I tried to set up S3 bucket integration (yes, Blitline can upload to S3 for you!), but the setup procedure is quite tedious. You have to manually enter your AWS Canonical ID (and obtain it first from Amazon) on the Blitline page. Then you have to create a special policy in your bucket for Blitline. This is a lot of hassle, and giving permissions to someone else might not be the way to go for you. For me personally it didn’t work, because my policy was being automatically overwritten all the time. I don’t even know why. So here’s where the postback URL comes in play.
Step 4
I’m using this plugin WP-API V2 that soon will become part of Wordpress to make REST endpoints. In wp-content/mu-plugins/my-app-custom-endpoints/lib/endpoints.php
add_action('rest_api_init', function () {
register_rest_route('portfolio/v1', '/blitline_callback', array(
'methods' => 'POST',
'callback' => 'process_blitline_callback',
));
});
In wp-content/mu-plugins/loader.php
require_once dirname(__FILE__) . '/blitline_php/lib/blitline_php.php';
require_once dirname(__FILE__) . '/my-app-custom-endpoints/api.php';
In wp-content/mu-plugins/my-app-custom-endpoints/api.php
if( ! defined( 'ABSPATH' ) ) exit;
require_once dirname(__FILE__) . '/lib/endpoints.php';
Here’s the fun part. Add to wp-content/mu-plugins/my-app-custom-endpoints/lib/endpoints.php
use Aws\S3\S3Client;
function process_blitline_callback($request) {
if( !class_exists( 'WP_Http' ) )
include_once( ABSPATH . WPINC. '/class-http.php' );
$s3Client = S3Client::factory(array(
'credentials' => array(
'key' => 'YOUR S3 KEY',
'secret' => 'YOUR S3 SECRET'
)
));
$photo = new WP_Http();
$body = $request->get_body_params();
$var = (array) json_decode(stripslashes($body['results']), true);
if (isset($var['images'][0]['error'])) {
error_log('Error ' . $var['images'][0]['error']);
return;
}
$photo = $photo->request( $var['images'][0]['s3_url'] );
$photo_name = $var['images'][0]['image_identifier'];
$attachment = wp_upload_bits(
$photo_name, null, $photo['body'],
date("Y-m", strtotime($photo['headers']['last-modified']))
);
$upload_dir = wp_upload_dir();
$s3Client->putObject(array(
'Bucket' => "yourbucket",
'Key' => 'wp-content/uploads' . $upload_dir['subdir'] . '/' . $photo_name,
'SourceFile' => $attachment['file'],
'ACL' => 'public-read'
));
}
In the callback we download the processed image from the temporary Blitline URL. One little bonus in here is the upload to Amazon S3 bucket. I use Amazon PHP SDK to achieve that. Note the permissions. This was one last thing when I actually almost gave up trying to make Blitline postback URL work. When the image finally appeared in my bucket, it wasn’t accessible from the outside, because I didn’t set permissions.

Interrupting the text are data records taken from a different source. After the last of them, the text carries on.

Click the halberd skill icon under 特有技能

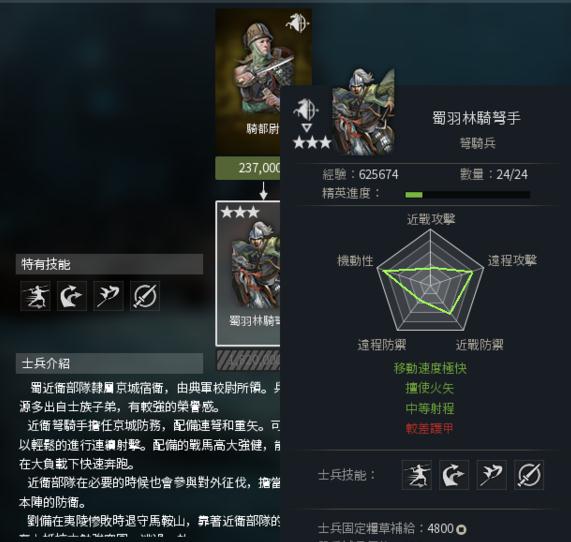[x=109, y=296]

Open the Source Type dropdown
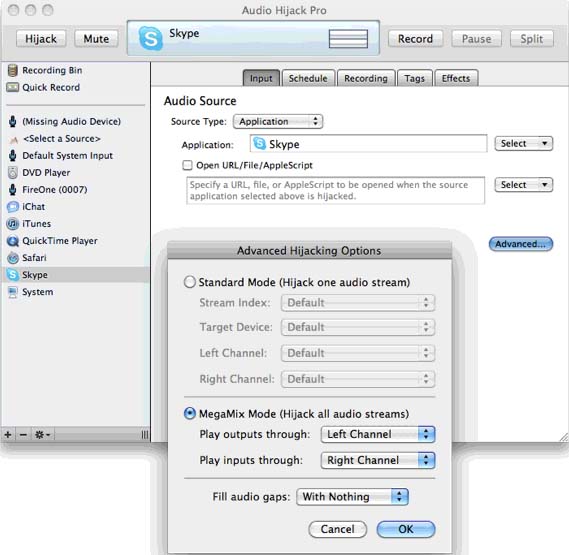click(x=278, y=122)
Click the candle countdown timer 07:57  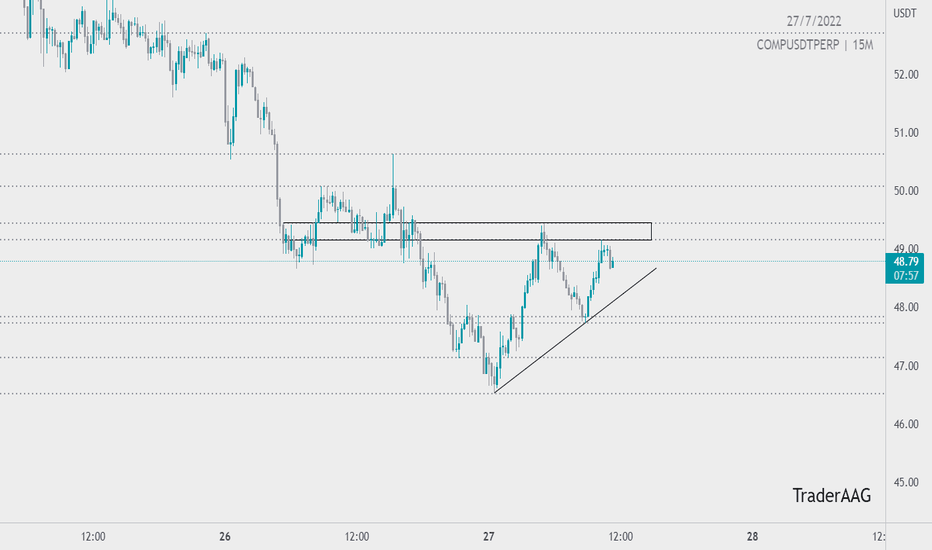click(x=905, y=276)
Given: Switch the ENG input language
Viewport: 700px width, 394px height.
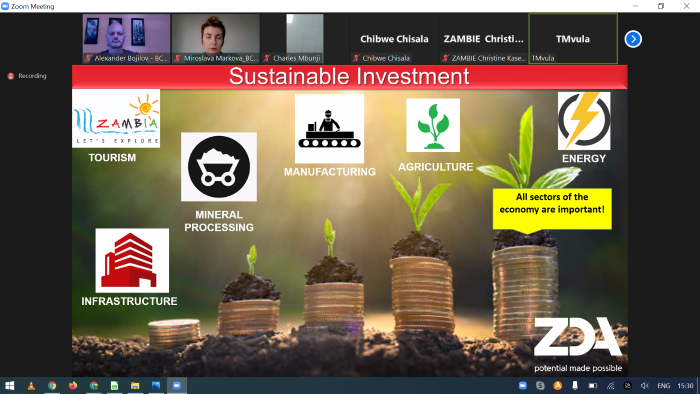Looking at the screenshot, I should [663, 386].
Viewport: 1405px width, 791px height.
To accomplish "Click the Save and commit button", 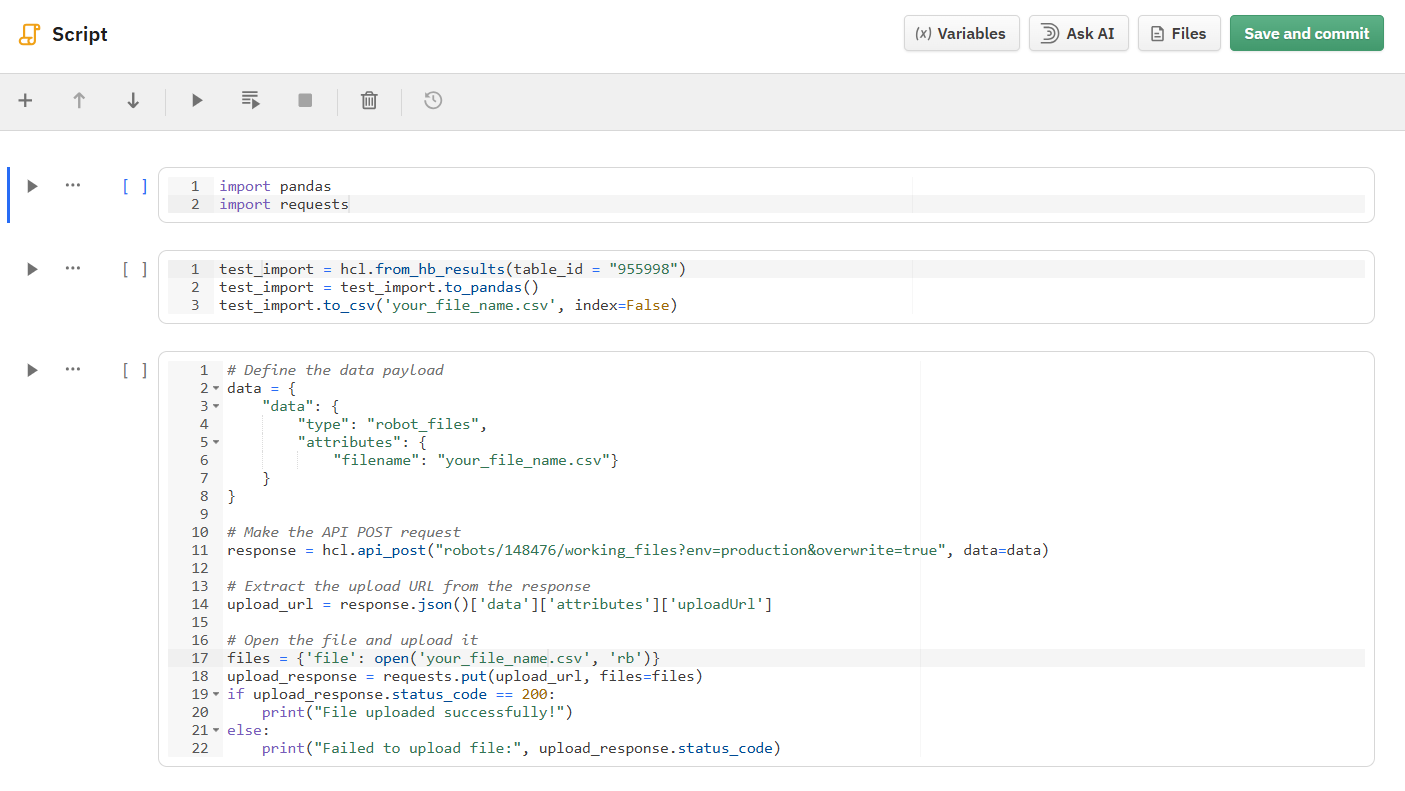I will point(1306,33).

Step 5. If it doesn’t work. Debugging.
I used Firefox add-on HttpRequester to post the mock response from Blitline to my application. If you don’t want to deploy each time you change the code, here’s another useful thing LocalTunnel, so you can expose your localhost to the internet and set the postback to your local app.
And that’s how you do image processing in the cloud!